3. Relevansi Isu Disabilitas Sebagai Mainstream Kebijakan/ Program Pemerintah Periode 2014 – 2019? Peta dan akumulasi permasalahan di atas menuntut perlunya isu dan persoalan disabilitas dimasukkan sebagi mainstream kebijakan dalam program pemerintah Periode 2014 – 2019. Dasarnya: a. Konstitusional Sebagaimana amanat Pancasila dan UUD 1945, pemerintah memiliki kewajiban mewujudkan “Keadilan sosial bagi seluruh rakyat Indonesia”, termasuk penyandang disabilitas. Dalam Pasal 28 H (ayat 2) UUD 45 disebut: “Setiap orang berhak mendapat kemudahan dan perlakuan khusus untuk memperoleh kesempatan dan manfaat yang sama guna mencapai persamaan dan keadilan”. Dengan demikian, tuntutan agar pemenuhan hak Disabilitas menjadi arus utama dalam agenda pembangunan pemerintahan baru 2014 – 2019 merupakan amanat konstitusi. b. Kebenaran Politik Diantara berbagai kelompok rentan, disabilitas merupakan kelompok yang paling rentan dengan proses marjinalisasi yang berlapis, terutama bagi perempuan dan anak-anak disabilitas. Disabilitas termarginalkan oleh stigma dan perlakuan masyarakat, dan menjadi semakin termarjinalkan dengan tertutupnya akses kelompok disabilitas terhadap berbagai layanan publik dan penyediaan hak dasar lainya. Dengan mempertimbangkan marjinalisasi berlapis tersebut, menjadi sangat penting adanya keberpihakan secara politis. c. Disabilitas Sebagai Aset Pembangunan Kekurangberdayaan masyarakat disabilitas terjadi akibat dari sistem yang belum berpihak. Jika situasi ini tidak diperbaiki, 15 % penduduk negeri ini akan menjadi tanggungan negara dengan konsekuensi biaya yang besar. Sebaliknya, dengan menitik beratkan program pembangunan pada pemberdayaan disabilitas akan meringakan beban pembiayaan jaminan sosial di masa yang akan datang, sekaligus memberdayakan aset warga negara.

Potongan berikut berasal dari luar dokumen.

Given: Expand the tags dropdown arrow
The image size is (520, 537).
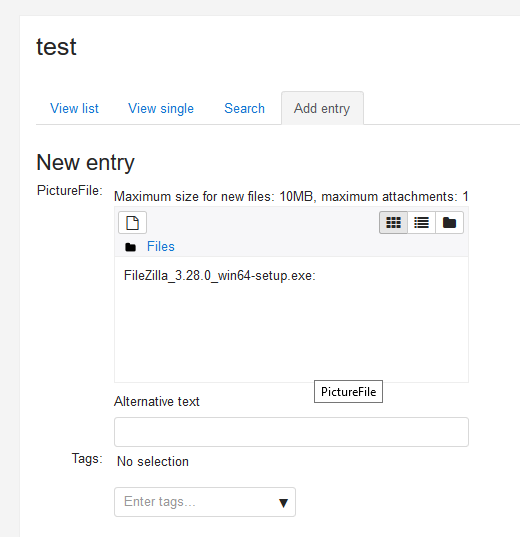Looking at the screenshot, I should tap(283, 503).
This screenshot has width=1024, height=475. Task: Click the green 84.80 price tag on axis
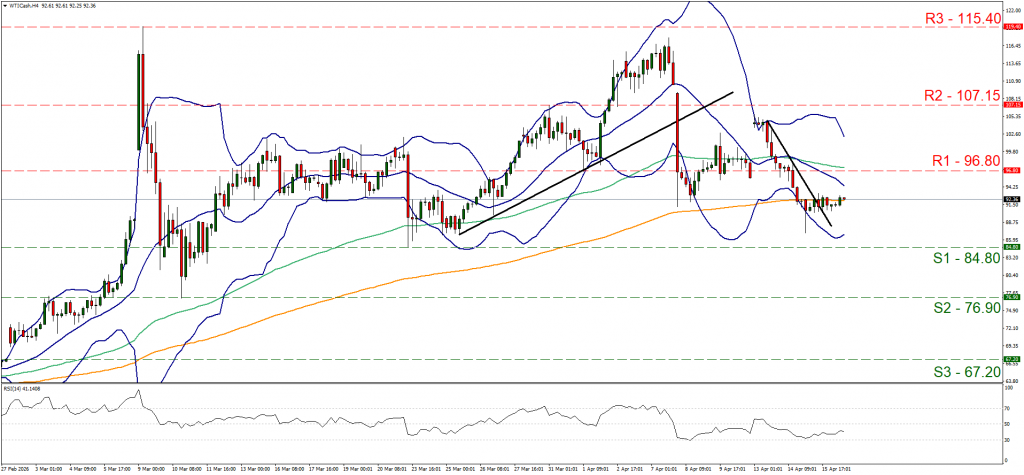pos(1011,247)
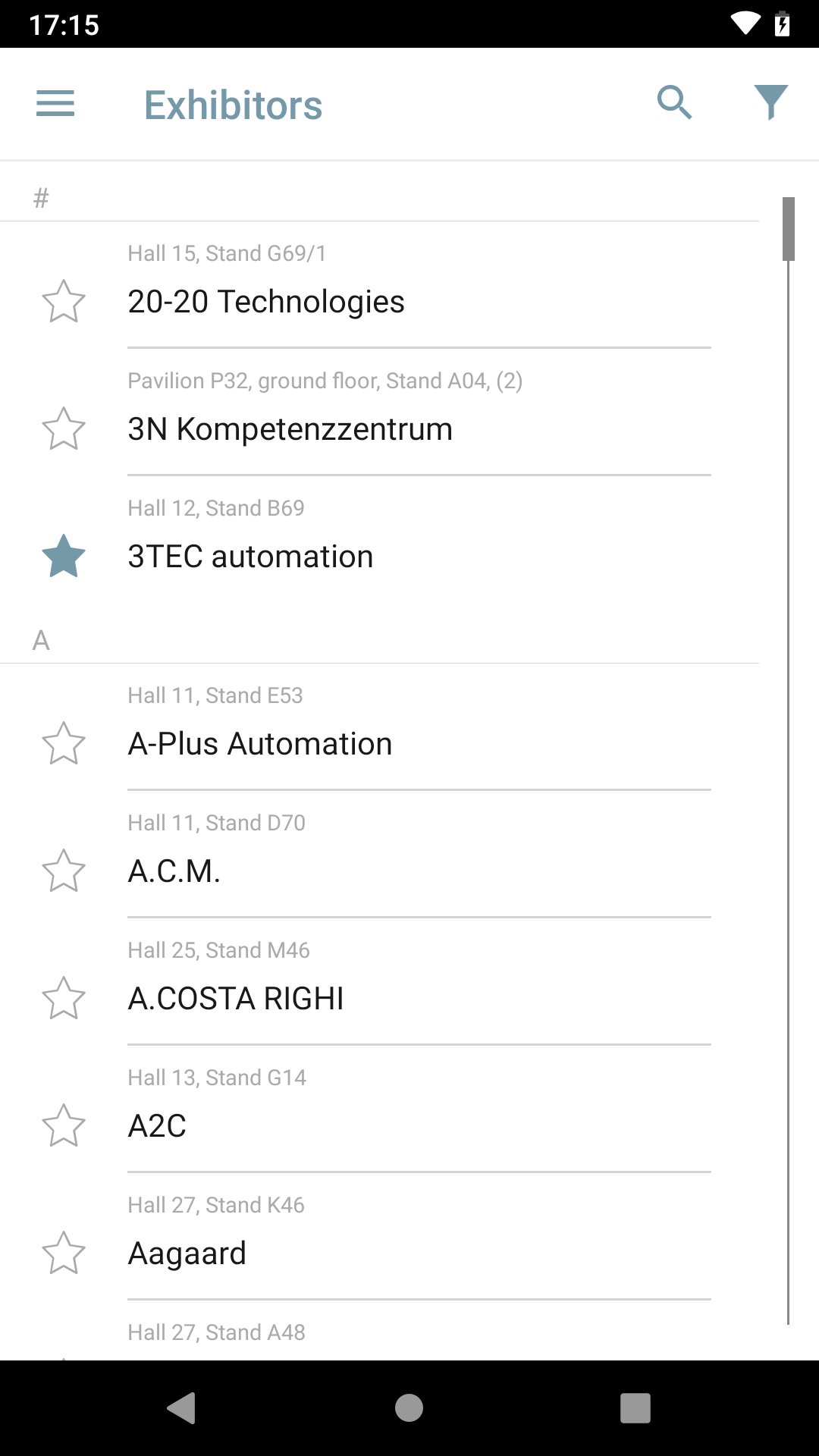Add A2C to favorites via star
This screenshot has height=1456, width=819.
click(x=64, y=1125)
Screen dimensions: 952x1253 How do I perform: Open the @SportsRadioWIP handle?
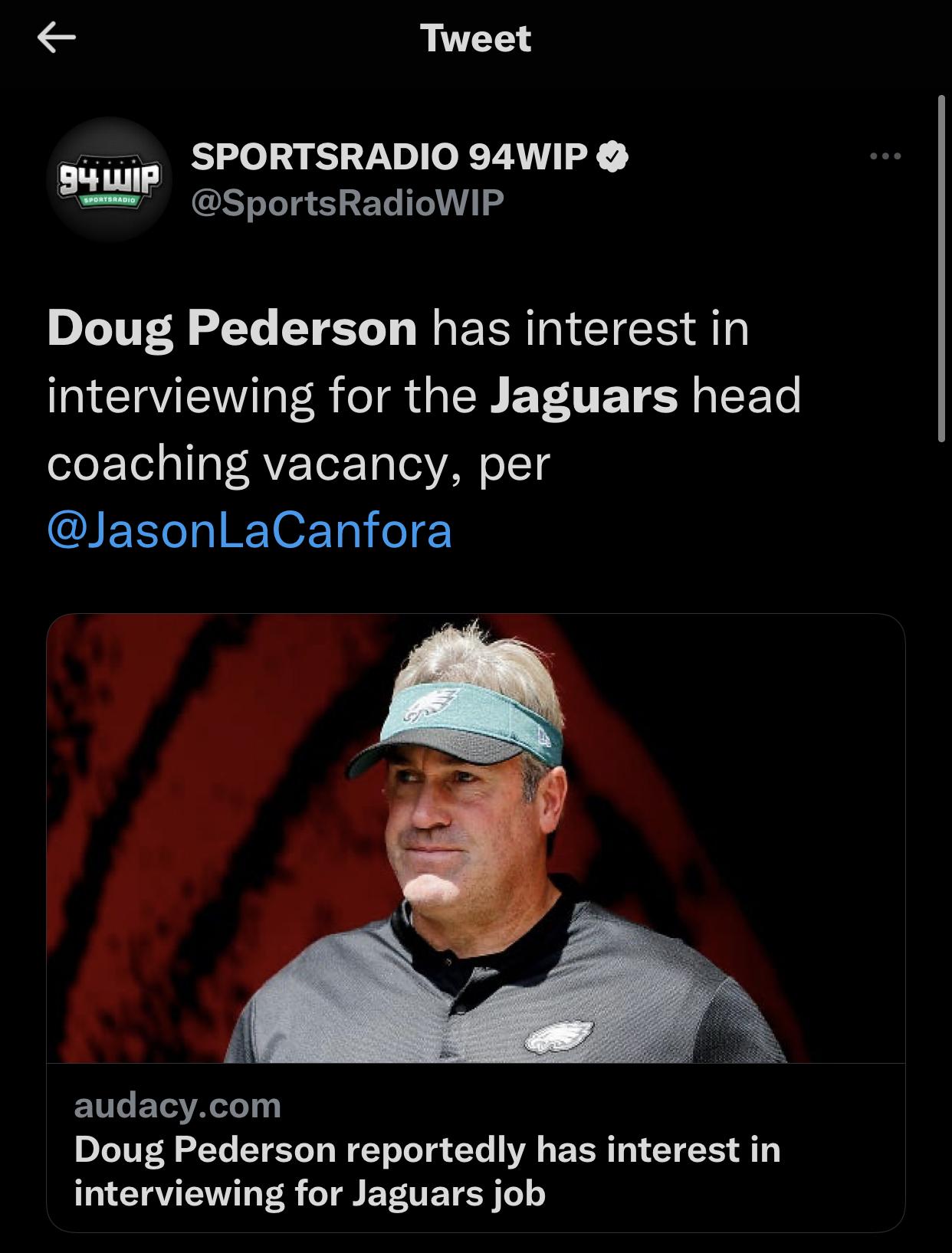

4. Usulan perubahan paradigma dalam Pembangunan
1. Right based approach: mengacu pada konvensi hak-hak disabilitas yang telah disepakati dan konvensi-konvensi lain yang juga telah diratifikasi oleh pemerintah Indonesia. 2. Pembangunan yang inklusi dan berkeadilan : misal adanya twin track approach dimana pendekatan ini difokuskan kepada kelompok yang memiliki kebutuhan tersebut sebagai upaya pemberdayaan dan juga masyarakat serta pemerintah yang bisa memberikan kebijakan yang memberikan perlindungan dan pemenuhan hak bagi kelompok masyarakat tersebut. 3. Lintas sektoral. 4. Berbasiskan pada kerentanan sebagai prioritas dalam pembangunan ke depan: Penyandang disabilitas, perempuan, anak, masyarakat yang tinggal di daerah terpencil dan perbatasan. 5. Perlunya strategi advokasi dan keterlibatan disabilitas dalam advokasi pembangunan pasca 2015 dalam jangka pendek maupun panjang. “Revolusi Mental” yang selalu didengungkan oleh pemerintahan baru Indonesia 2014-2019 kiranya memasukkan upaya mengubah persepsi dalam memandang dunia disabilitas agar lebih tepat dan proper. Hal ini penting karena segala sesuatu berawal dari mainset yang benar. Saat ini pun bangsa Indonesia selalu didengungkan dengan “Bonus Demografi” di era 2025. Bisa dibayangkan jika kita tidak bersiap diri termasuk memberdayakan penyandang disabilitas yang berjumlah 15% dari populasi penduduk Indonesia (pendekatan jumlah oleh WHO dan World Bank), entah bagaimana jadinya jika semua aspek kehidupan penyandang disabilitas sebagai warga negara tak terpenuhi hak-hak mendasarnya. Masyarakat Indonesia yang inklusif dan pembangunan untuk semua adalah mimpi kita bersama termasuk penyandang disabilitas yang ingin berperan aktif sebagai subjek pembangunan melalui kontibusi dari kekhususan yang mereka miliki. Lihatlah penyandang disabilitas sebagai bagian dari satu perbedaan yang setara sebagai manusia.